* **Exercise**: Output the data as it stands. Each line must match exactly.

* **Record extracts**:

* * * * *

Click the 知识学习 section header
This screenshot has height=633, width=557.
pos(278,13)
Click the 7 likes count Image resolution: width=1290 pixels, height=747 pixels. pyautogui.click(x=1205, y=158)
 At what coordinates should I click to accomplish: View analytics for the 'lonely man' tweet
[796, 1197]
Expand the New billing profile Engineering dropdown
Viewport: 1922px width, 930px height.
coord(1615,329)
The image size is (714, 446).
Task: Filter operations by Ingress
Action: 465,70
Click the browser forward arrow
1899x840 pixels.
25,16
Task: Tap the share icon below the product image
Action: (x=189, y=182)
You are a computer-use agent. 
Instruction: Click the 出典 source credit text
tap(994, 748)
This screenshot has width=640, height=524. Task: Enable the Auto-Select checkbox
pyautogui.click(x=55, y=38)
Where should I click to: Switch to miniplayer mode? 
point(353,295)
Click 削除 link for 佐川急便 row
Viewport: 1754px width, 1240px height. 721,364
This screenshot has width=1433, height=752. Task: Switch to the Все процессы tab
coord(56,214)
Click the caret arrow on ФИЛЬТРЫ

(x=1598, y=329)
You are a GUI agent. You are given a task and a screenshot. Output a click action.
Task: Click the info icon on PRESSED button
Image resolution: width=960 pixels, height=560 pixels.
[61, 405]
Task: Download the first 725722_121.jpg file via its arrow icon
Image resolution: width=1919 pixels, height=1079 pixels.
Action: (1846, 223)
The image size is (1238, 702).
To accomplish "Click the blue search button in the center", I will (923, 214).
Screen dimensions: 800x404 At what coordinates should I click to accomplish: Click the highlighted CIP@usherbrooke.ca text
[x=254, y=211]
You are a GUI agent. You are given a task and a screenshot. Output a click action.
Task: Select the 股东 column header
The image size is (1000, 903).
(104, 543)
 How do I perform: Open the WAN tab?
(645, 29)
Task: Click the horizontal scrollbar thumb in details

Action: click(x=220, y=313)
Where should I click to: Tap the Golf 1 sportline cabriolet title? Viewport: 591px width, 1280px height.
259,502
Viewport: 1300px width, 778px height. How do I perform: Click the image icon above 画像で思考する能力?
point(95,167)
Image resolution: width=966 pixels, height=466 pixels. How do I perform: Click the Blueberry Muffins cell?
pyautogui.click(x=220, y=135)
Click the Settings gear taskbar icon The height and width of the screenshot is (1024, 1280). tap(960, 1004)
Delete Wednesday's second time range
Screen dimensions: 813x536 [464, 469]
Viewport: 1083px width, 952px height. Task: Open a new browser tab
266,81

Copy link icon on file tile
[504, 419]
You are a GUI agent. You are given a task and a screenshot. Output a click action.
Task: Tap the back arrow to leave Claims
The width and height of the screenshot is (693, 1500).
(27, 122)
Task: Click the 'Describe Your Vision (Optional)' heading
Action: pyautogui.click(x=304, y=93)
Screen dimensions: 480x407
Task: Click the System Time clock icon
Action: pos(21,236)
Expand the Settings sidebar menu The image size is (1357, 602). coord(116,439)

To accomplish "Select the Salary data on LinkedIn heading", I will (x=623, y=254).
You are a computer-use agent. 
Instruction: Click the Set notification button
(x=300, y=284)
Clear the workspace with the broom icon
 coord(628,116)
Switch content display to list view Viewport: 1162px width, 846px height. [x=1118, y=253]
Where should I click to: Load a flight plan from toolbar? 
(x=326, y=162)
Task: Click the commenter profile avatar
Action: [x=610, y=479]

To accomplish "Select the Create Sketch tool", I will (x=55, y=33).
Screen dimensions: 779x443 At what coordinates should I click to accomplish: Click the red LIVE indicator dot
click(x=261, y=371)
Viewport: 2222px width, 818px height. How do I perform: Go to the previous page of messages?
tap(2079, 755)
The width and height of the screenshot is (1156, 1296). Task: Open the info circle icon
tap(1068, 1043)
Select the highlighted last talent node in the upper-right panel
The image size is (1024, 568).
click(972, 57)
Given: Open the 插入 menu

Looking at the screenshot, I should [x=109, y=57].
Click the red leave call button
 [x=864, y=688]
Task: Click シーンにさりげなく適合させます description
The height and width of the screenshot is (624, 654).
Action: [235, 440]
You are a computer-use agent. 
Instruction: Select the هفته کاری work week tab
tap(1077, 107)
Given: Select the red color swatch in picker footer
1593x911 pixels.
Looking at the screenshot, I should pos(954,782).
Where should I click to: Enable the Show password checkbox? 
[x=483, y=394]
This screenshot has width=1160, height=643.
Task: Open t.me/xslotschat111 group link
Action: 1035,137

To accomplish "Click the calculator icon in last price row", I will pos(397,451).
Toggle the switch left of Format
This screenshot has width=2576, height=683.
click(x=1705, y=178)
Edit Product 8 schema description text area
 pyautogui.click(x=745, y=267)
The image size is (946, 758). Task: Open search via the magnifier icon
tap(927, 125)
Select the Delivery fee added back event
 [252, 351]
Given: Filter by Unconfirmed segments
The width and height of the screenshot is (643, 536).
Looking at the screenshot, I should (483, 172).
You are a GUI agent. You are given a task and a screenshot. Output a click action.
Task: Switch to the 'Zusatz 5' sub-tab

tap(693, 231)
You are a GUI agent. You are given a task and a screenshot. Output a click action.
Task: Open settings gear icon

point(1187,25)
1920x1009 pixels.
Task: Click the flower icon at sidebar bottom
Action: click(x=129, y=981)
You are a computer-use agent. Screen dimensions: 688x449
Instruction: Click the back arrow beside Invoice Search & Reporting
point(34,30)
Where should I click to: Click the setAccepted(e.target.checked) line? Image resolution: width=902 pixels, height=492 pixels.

* * * * *

* **Result of this exercise**:
Click the 知识学习 section header
This screenshot has height=633, width=557.
pos(278,13)
Click the 7 likes count Image resolution: width=1290 pixels, height=747 pixels. pyautogui.click(x=1205, y=158)
 At what coordinates should I click to accomplish: View analytics for the 'lonely man' tweet
[796, 1197]
Expand the New billing profile Engineering dropdown
Viewport: 1922px width, 930px height.
coord(1615,329)
The image size is (714, 446).
Task: Filter operations by Ingress
Action: 465,70
Click the browser forward arrow
1899x840 pixels.
25,16
Task: Tap the share icon below the product image
Action: (x=189, y=182)
You are a computer-use agent. 
Instruction: Click the 出典 source credit text
tap(994, 748)
This screenshot has width=640, height=524. Task: Enable the Auto-Select checkbox
pyautogui.click(x=55, y=38)
Where should I click to: Switch to miniplayer mode? 
point(353,295)
Click 削除 link for 佐川急便 row
Viewport: 1754px width, 1240px height. 721,364
This screenshot has width=1433, height=752. Task: Switch to the Все процессы tab
coord(56,214)
Click the caret arrow on ФИЛЬТРЫ

(x=1598, y=329)
You are a GUI agent. You are given a task and a screenshot. Output a click action.
Task: Click the info icon on PRESSED button
Image resolution: width=960 pixels, height=560 pixels.
[61, 405]
Task: Download the first 725722_121.jpg file via its arrow icon
Image resolution: width=1919 pixels, height=1079 pixels.
Action: (1846, 223)
The image size is (1238, 702).
To accomplish "Click the blue search button in the center", I will (923, 214).
Screen dimensions: 800x404 At what coordinates should I click to accomplish: Click the highlighted CIP@usherbrooke.ca text
[x=254, y=211]
You are a GUI agent. You are given a task and a screenshot. Output a click action.
Task: Select the 股东 column header
The image size is (1000, 903).
(104, 543)
 How do I perform: Open the WAN tab?
(645, 29)
Task: Click the horizontal scrollbar thumb in details

Action: click(x=220, y=313)
Where should I click to: Tap the Golf 1 sportline cabriolet title? Viewport: 591px width, 1280px height.
259,502
Viewport: 1300px width, 778px height. How do I perform: Click the image icon above 画像で思考する能力?
point(95,167)
Image resolution: width=966 pixels, height=466 pixels. How do I perform: Click the Blueberry Muffins cell?
pyautogui.click(x=220, y=135)
Click the Settings gear taskbar icon The height and width of the screenshot is (1024, 1280). tap(960, 1004)
Delete Wednesday's second time range
Screen dimensions: 813x536 [464, 469]
Viewport: 1083px width, 952px height. Task: Open a new browser tab
266,81

Copy link icon on file tile
[504, 419]
You are a GUI agent. You are given a task and a screenshot. Output a click action.
Task: Tap the back arrow to leave Claims
The width and height of the screenshot is (693, 1500).
(27, 122)
Task: Click the 'Describe Your Vision (Optional)' heading
Action: pyautogui.click(x=304, y=93)
Screen dimensions: 480x407
Task: Click the System Time clock icon
Action: pos(21,236)
Expand the Settings sidebar menu The image size is (1357, 602). coord(116,439)

To accomplish "Select the Salary data on LinkedIn heading", I will (x=623, y=254).
You are a computer-use agent. 
Instruction: Click the Set notification button
(x=300, y=284)
Clear the workspace with the broom icon
 coord(628,116)
Switch content display to list view Viewport: 1162px width, 846px height. [x=1118, y=253]
Where should I click to: Load a flight plan from toolbar? 
(x=326, y=162)
Task: Click the commenter profile avatar
Action: [x=610, y=479]

To accomplish "Select the Create Sketch tool", I will (x=55, y=33).
Screen dimensions: 779x443 At what coordinates should I click to accomplish: Click the red LIVE indicator dot
click(x=261, y=371)
Viewport: 2222px width, 818px height. How do I perform: Go to the previous page of messages?
tap(2079, 755)
The width and height of the screenshot is (1156, 1296). Task: Open the info circle icon
tap(1068, 1043)
Select the highlighted last talent node in the upper-right panel
The image size is (1024, 568).
click(972, 57)
Given: Open the 插入 menu

Looking at the screenshot, I should [x=109, y=57].
Click the red leave call button
 [x=864, y=688]
Task: Click シーンにさりげなく適合させます description
The height and width of the screenshot is (624, 654).
Action: [235, 440]
You are a computer-use agent. 
Instruction: Select the هفته کاری work week tab
tap(1077, 107)
Given: Select the red color swatch in picker footer
1593x911 pixels.
Looking at the screenshot, I should pos(954,782).
Where should I click to: Enable the Show password checkbox? 
[x=483, y=394]
This screenshot has width=1160, height=643.
Task: Open t.me/xslotschat111 group link
Action: 1035,137

To accomplish "Click the calculator icon in last price row", I will pos(397,451).
Toggle the switch left of Format
This screenshot has width=2576, height=683.
click(x=1705, y=178)
Edit Product 8 schema description text area
 pyautogui.click(x=745, y=267)
The image size is (946, 758). Task: Open search via the magnifier icon
tap(927, 125)
Select the Delivery fee added back event
 [252, 351]
Given: Filter by Unconfirmed segments
The width and height of the screenshot is (643, 536).
Looking at the screenshot, I should (483, 172).
You are a GUI agent. You are given a task and a screenshot. Output a click action.
Task: Switch to the 'Zusatz 5' sub-tab

tap(693, 231)
You are a GUI agent. You are given a task and a screenshot. Output a click action.
Task: Open settings gear icon

point(1187,25)
1920x1009 pixels.
Task: Click the flower icon at sidebar bottom
Action: click(x=129, y=981)
You are a computer-use agent. Screen dimensions: 688x449
Instruction: Click the back arrow beside Invoice Search & Reporting
point(34,30)
Where should I click to: Click the setAccepted(e.target.checked) line? Image resolution: width=902 pixels, height=492 pixels.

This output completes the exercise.